Feelings

Love is dear!

By Emmanuelle

HE was from this island paradise, where one is forever a child running fast and furious through its flats and hills and mountains high. It was a running as a prelude to, later in his young life like most others of his ilk, a running away from this place where the sea is its north and south and east and west. His soles and palms, like the others, got permanently rough and tough from clambering up trees and rough terrains. The roughness would remain surface skin; it was just the callous from the wood barks and the rocks, the rub of the sand, and the whip of the wind. The toughness, though, would stay.

And like many of his ilk, he believed one stopped growing if one forever stayed within the island crib hewed from the sea, the mountains and the sky. One remained a child, trapped within the safe, familiar rough. He believed he would truly be a grown-up if he survived the rough and tumble of the stranger world beyond.

And so he must run on. And so he did. Right smack into a raging World War.

It was a war far more cruel than anything he could imagine; but, the island halfway prepared him for it. He walked the Death March.
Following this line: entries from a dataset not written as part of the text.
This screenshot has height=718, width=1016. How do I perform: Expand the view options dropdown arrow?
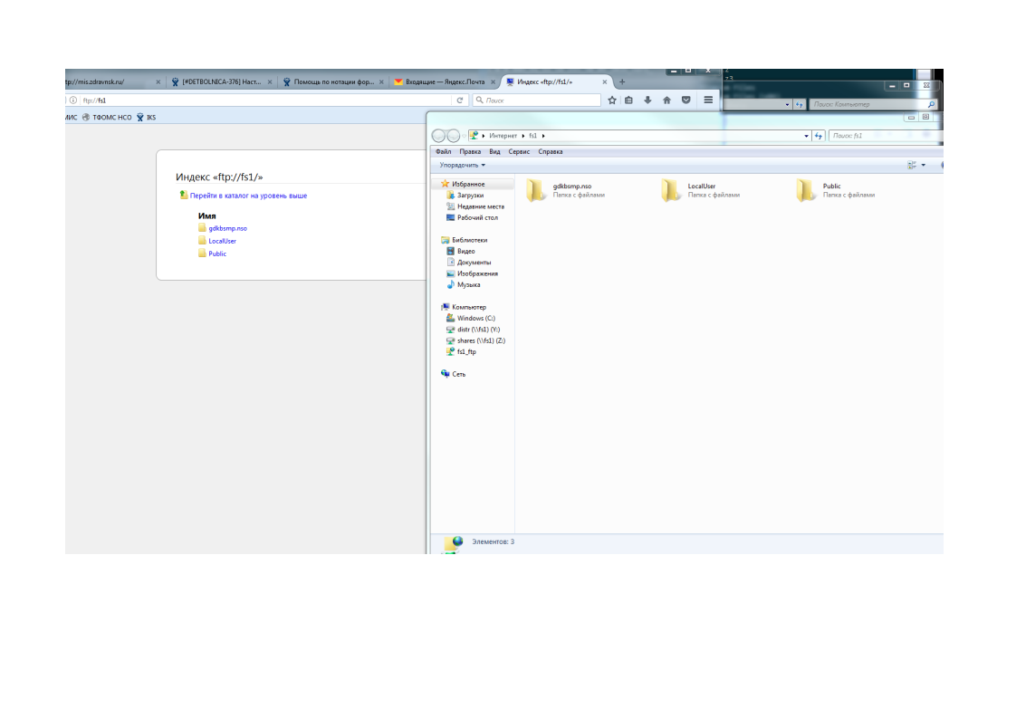click(x=923, y=166)
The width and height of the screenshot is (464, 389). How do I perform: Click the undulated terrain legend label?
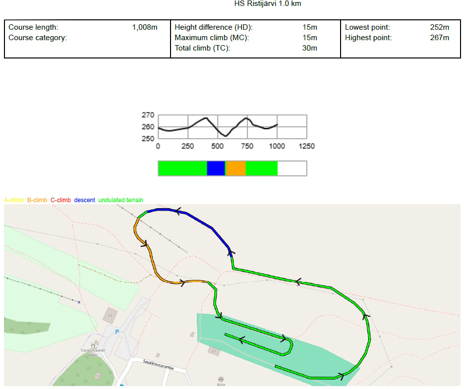pyautogui.click(x=120, y=200)

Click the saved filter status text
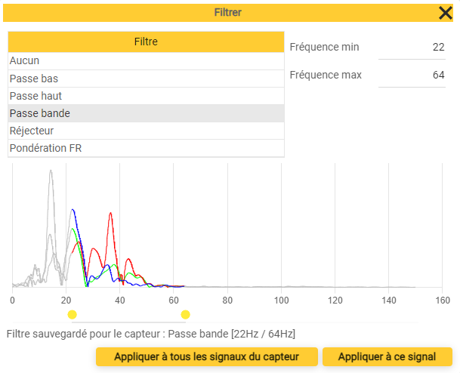(151, 333)
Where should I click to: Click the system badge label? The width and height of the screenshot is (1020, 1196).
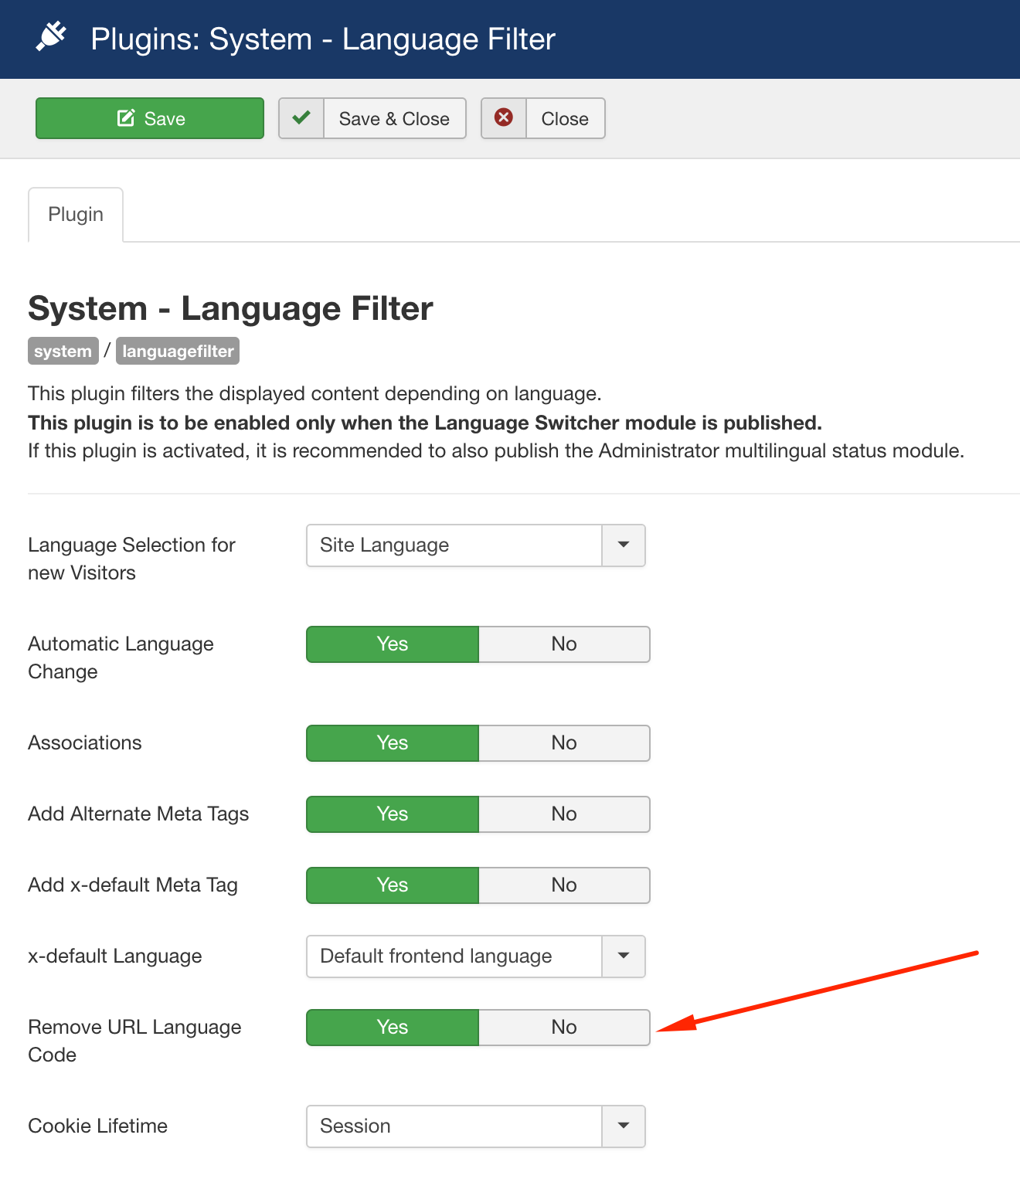(63, 352)
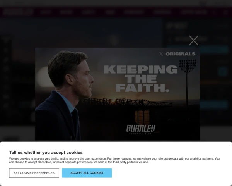Image resolution: width=232 pixels, height=186 pixels.
Task: Click the cookie notice paragraph about analytics partners
Action: point(114,160)
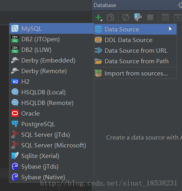The height and width of the screenshot is (191, 182).
Task: Expand the Data Source submenu arrow
Action: point(170,29)
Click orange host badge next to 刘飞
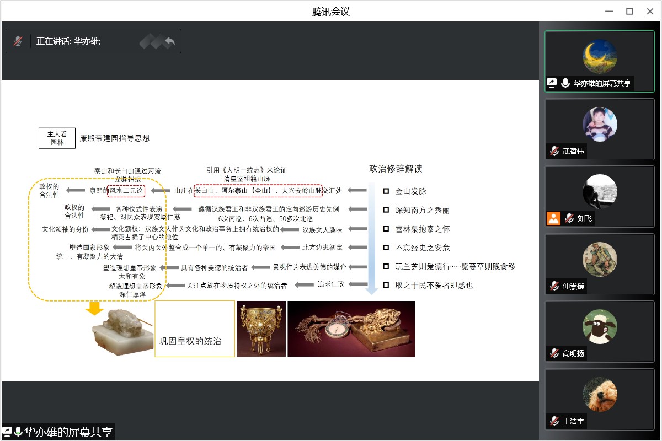The height and width of the screenshot is (441, 662). click(553, 218)
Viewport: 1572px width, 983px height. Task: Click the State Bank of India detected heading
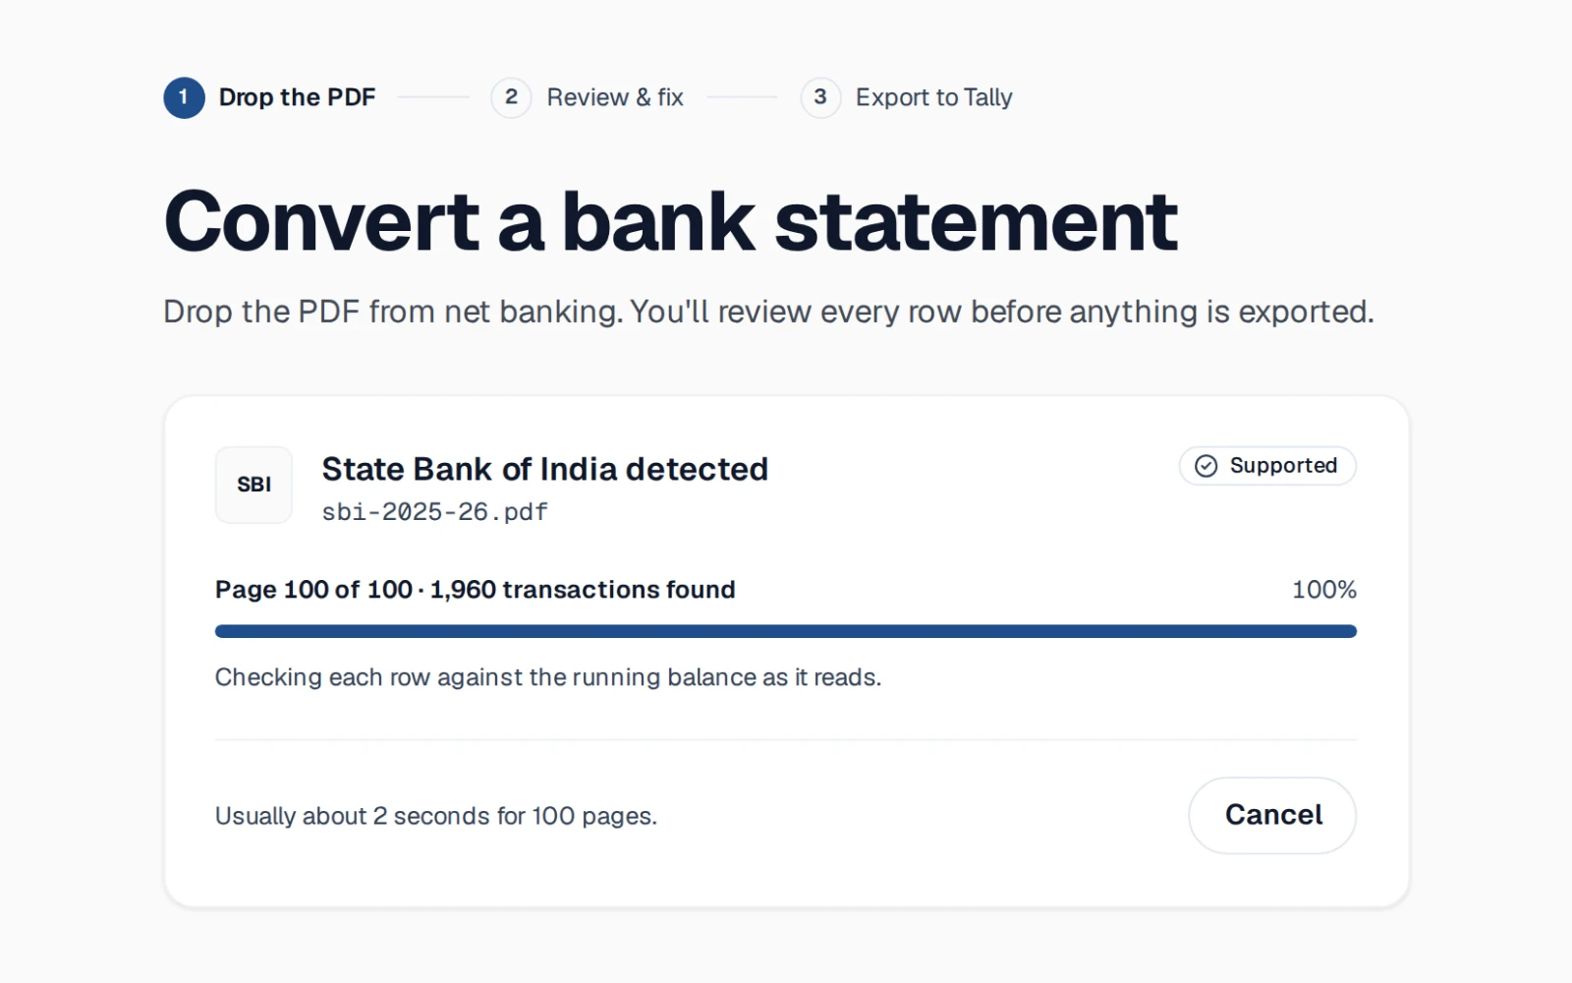click(545, 469)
And unlike most of the other marchers, his life did not end at Capas.

His life began anew. His surviving the war made him to want to make the most of what is left of the rest of his life. He studied to be an aeronautics engineer and learned to make flying as safe as running. He also became a husband and a father. And because he was a husband and a father, he took up running again, and this time his feet brought him to the United States of America, where he settled his running feet for good.

Well, almost. When his wife died and his children were all grown and independent, and when he retired to become one of the glorified pensionados,  suddenly, just like in a child’s game of Snakes and Ladders, he slid down to where he started just before the war. Alone again, naturally.
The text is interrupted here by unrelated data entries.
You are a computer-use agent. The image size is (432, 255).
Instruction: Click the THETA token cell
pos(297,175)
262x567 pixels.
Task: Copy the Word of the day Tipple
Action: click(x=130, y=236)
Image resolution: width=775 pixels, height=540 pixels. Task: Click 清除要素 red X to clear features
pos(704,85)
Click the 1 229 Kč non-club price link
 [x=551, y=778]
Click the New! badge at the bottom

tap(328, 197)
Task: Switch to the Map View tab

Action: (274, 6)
This time, he ran back home to his island, and the rest of the country’s 6,999+. Regardless of his family’s outrage, he set out to find himself (again!) a new life and a new wife. He ran, nay, limped around with his baston with a couple of women less than half his age. These women dot dubious dating places like the casino. And he was embraced by their cold arms delirious of what he can offer: dollars in the bank, marriage in their pocket and stamp on their passport. Luckily, his sisters were able to shoo away these women.

But they could not shoo away the last but not the least ma-abilidad of them, a lassie of twenty-three years, more or less one-fourth of his age, from Lobong, San Jacinto, Pangasinan. He was so smitten with this slip of a girl so fair and frail who chirped her promise to take care of him and all his ageing needs, plus his sisters and theirs. Overwhelmed with what he would like to believe as true love outpouring, he gave her his heart, his name, his ATM, his passport, etc. (Up to this writing, they are still tracing the extent of his self-surrender. The ATM was totally emptied, ano fi?)
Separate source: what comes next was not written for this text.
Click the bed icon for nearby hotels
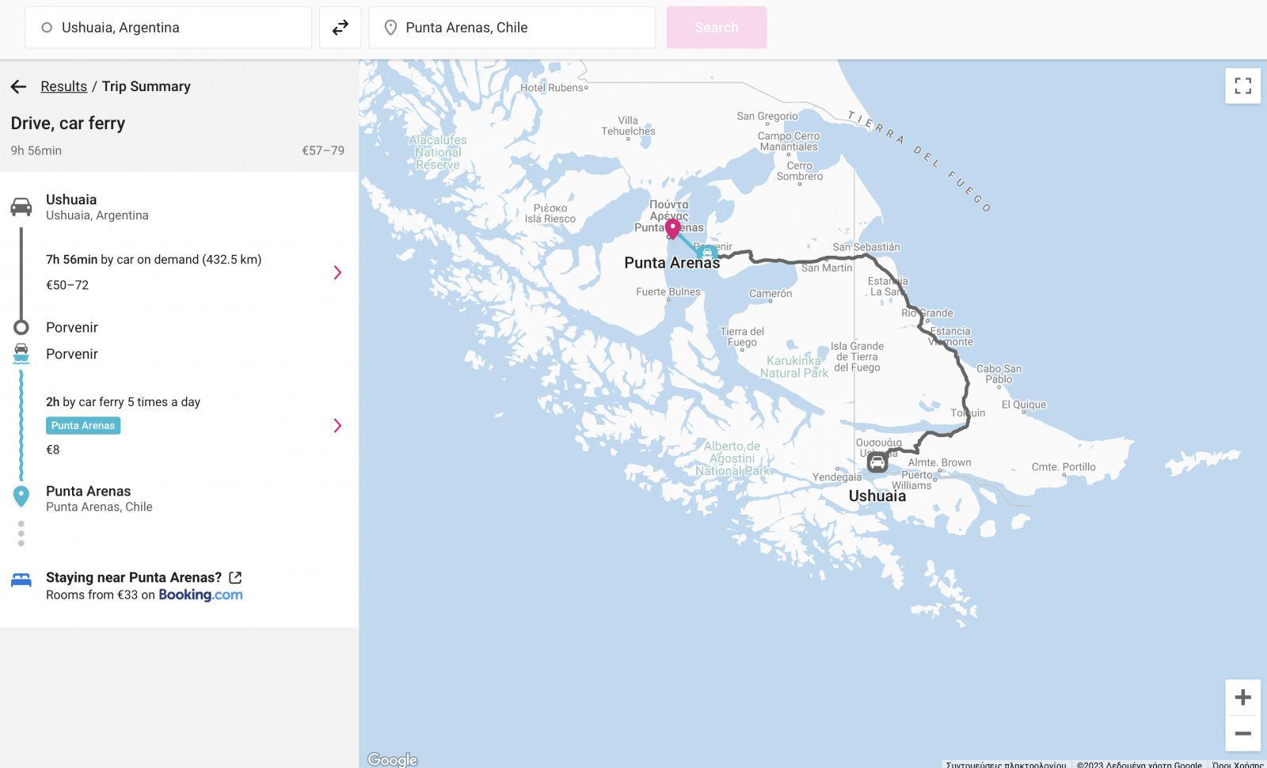 [21, 580]
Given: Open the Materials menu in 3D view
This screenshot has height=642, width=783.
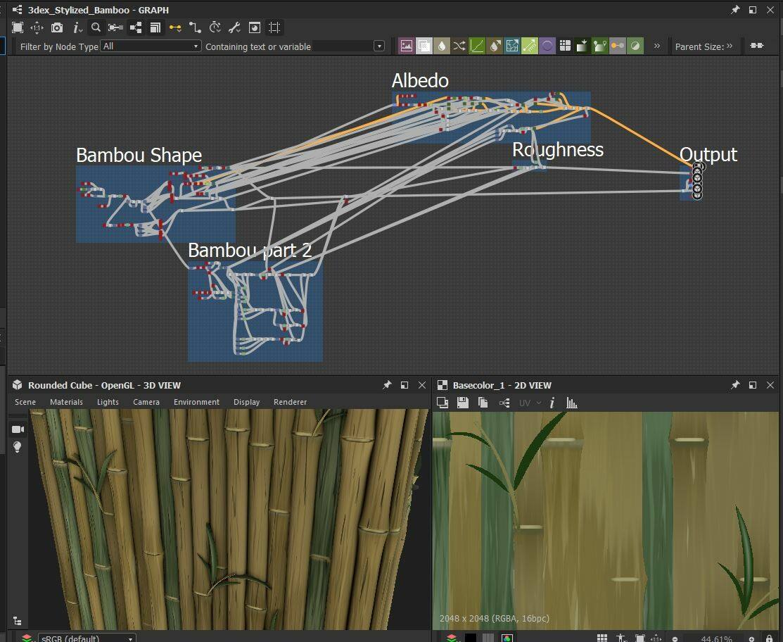Looking at the screenshot, I should [x=66, y=402].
One day, on his way to or from the international airport (the family forgot if it was to or from; he was gone with her too often) he disappeared for the longest time. She brought him home to a condo in the city which lease he had been long paying. She introduced him to her “uncle” who lived with her as chaperon. The girl did not sleep with her new husband that night or any other night for that matter. She slept with the “uncle”.

Next, she brought him home to San Jacinto where she made him stay with her grandparents for weeks. He would say later, “they were so poor; I never realized I can be so grateful for food, any kind of food.”

Midweek of this June, a call came for one of his sisters. A home for the aged in Marikina informed his sister he was abandoned to their care by his “granddaughter” who said there was no one to help her take care of him while she worked. He was starved, dehydrated, with skin black-and-blue and so swollen he was a big round blob they could not lay flat on the bed.

He told his sisters and their children what he went through like he was running out of breath and time. He truly was. Among his many injuries, there were traces of poison in his bloodstream. Promptly afterwards, he had a stroke and turned comatose. His sisters and their family brought him to the ICU of one of the best hospitals. The next day, one after the other, his systems failed. A day later, just before the sun rose at dawn, he died. He was 88. It was a rest heaven-sent.

To his death, he never got to see his children.

If there were lawyers among the readers of this Feelings story, can you please tell the family (probono for a start), what to do, where to scratch ang kanilang mga kukong nangingilo? More importantly, can justice be got? Can they go to court on this one?